- [Exercise task] Reproduce every one of the rows below verbatim, line for line, with no changes.

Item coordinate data
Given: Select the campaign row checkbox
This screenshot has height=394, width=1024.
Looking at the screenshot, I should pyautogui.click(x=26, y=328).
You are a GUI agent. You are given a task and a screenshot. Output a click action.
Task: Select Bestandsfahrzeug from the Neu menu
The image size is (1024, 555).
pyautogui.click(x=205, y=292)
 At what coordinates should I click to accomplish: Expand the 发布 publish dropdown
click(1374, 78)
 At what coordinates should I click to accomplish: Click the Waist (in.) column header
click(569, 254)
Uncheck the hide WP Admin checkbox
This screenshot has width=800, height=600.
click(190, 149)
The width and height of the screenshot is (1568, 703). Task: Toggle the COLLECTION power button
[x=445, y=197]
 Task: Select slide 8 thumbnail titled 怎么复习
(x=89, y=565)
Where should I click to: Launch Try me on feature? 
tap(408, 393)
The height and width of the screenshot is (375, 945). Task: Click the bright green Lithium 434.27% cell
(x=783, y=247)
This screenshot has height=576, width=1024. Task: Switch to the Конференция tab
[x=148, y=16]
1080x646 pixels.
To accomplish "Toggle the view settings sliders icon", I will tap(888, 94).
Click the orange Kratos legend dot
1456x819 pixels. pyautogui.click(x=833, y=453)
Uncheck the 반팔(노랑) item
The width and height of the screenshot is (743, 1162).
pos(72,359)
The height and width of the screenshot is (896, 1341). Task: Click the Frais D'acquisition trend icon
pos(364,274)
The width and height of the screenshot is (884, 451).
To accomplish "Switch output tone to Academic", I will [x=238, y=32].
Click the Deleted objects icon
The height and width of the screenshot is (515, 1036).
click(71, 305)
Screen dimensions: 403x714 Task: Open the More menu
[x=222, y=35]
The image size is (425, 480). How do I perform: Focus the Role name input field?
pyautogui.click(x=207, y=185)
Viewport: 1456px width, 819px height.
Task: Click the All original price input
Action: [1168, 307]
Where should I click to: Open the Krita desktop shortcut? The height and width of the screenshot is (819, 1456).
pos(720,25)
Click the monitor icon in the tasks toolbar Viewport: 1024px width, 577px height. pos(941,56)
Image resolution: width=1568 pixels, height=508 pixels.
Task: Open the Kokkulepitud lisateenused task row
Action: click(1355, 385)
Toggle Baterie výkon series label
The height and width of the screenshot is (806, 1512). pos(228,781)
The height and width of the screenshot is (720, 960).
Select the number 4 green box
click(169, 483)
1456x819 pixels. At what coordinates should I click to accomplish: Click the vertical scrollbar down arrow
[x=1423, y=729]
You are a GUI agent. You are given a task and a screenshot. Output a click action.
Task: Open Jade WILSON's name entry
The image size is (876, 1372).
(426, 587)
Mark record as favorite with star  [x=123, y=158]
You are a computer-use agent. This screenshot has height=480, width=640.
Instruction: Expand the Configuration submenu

- [Correct response]
Given: Select the campaign row checkbox
This screenshot has height=394, width=1024.
Looking at the screenshot, I should pyautogui.click(x=26, y=328).
You are a GUI agent. You are given a task and a screenshot. Output a click action.
Task: Select Bestandsfahrzeug from the Neu menu
The image size is (1024, 555).
pyautogui.click(x=205, y=292)
 At what coordinates should I click to accomplish: Expand the 发布 publish dropdown
click(1374, 78)
 At what coordinates should I click to accomplish: Click the Waist (in.) column header
click(569, 254)
Uncheck the hide WP Admin checkbox
This screenshot has width=800, height=600.
click(190, 149)
The width and height of the screenshot is (1568, 703). Task: Toggle the COLLECTION power button
[x=445, y=197]
 Task: Select slide 8 thumbnail titled 怎么复习
(x=89, y=565)
Where should I click to: Launch Try me on feature? 
tap(408, 393)
The height and width of the screenshot is (375, 945). Task: Click the bright green Lithium 434.27% cell
(x=783, y=247)
This screenshot has height=576, width=1024. Task: Switch to the Конференция tab
[x=148, y=16]
1080x646 pixels.
To accomplish "Toggle the view settings sliders icon", I will tap(888, 94).
Click the orange Kratos legend dot
1456x819 pixels. pyautogui.click(x=833, y=453)
Uncheck the 반팔(노랑) item
The width and height of the screenshot is (743, 1162).
pos(72,359)
The height and width of the screenshot is (896, 1341). Task: Click the Frais D'acquisition trend icon
pos(364,274)
The width and height of the screenshot is (884, 451).
To accomplish "Switch output tone to Academic", I will [x=238, y=32].
Click the Deleted objects icon
The height and width of the screenshot is (515, 1036).
click(71, 305)
Screen dimensions: 403x714 Task: Open the More menu
[x=222, y=35]
The image size is (425, 480). How do I perform: Focus the Role name input field?
pyautogui.click(x=207, y=185)
Viewport: 1456px width, 819px height.
Task: Click the All original price input
Action: [1168, 307]
Where should I click to: Open the Krita desktop shortcut? The height and width of the screenshot is (819, 1456).
pos(720,25)
Click the monitor icon in the tasks toolbar Viewport: 1024px width, 577px height. pos(941,56)
Image resolution: width=1568 pixels, height=508 pixels.
Task: Open the Kokkulepitud lisateenused task row
Action: click(1355, 385)
Toggle Baterie výkon series label
The height and width of the screenshot is (806, 1512). pos(228,781)
The height and width of the screenshot is (720, 960).
Select the number 4 green box
click(169, 483)
1456x819 pixels. At what coordinates should I click to accomplish: Click the vertical scrollbar down arrow
[x=1423, y=729]
You are a GUI agent. You are given a task and a screenshot. Output a click action.
Task: Open Jade WILSON's name entry
The image size is (876, 1372).
(426, 587)
Mark record as favorite with star  [x=123, y=158]
You are a computer-use agent. This screenshot has height=480, width=640.
Instruction: Expand the Configuration submenu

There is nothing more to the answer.